**Records for this exercise:**
━━━━━━

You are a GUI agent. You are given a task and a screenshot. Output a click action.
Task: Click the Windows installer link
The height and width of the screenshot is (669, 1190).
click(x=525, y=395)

━━━━━━

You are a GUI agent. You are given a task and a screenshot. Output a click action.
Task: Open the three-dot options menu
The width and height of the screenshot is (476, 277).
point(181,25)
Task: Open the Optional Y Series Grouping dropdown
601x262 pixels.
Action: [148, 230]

━━━━━━

List each line from the records above that contains the word "screenshot", copying every such line in full.

**Answer:**
You are a GUI agent. You are given a task and a screenshot. Output a click action.
The height and width of the screenshot is (669, 1190).
You are a GUI agent. You are given a task and a screenshot. Output a click action.
The width and height of the screenshot is (476, 277).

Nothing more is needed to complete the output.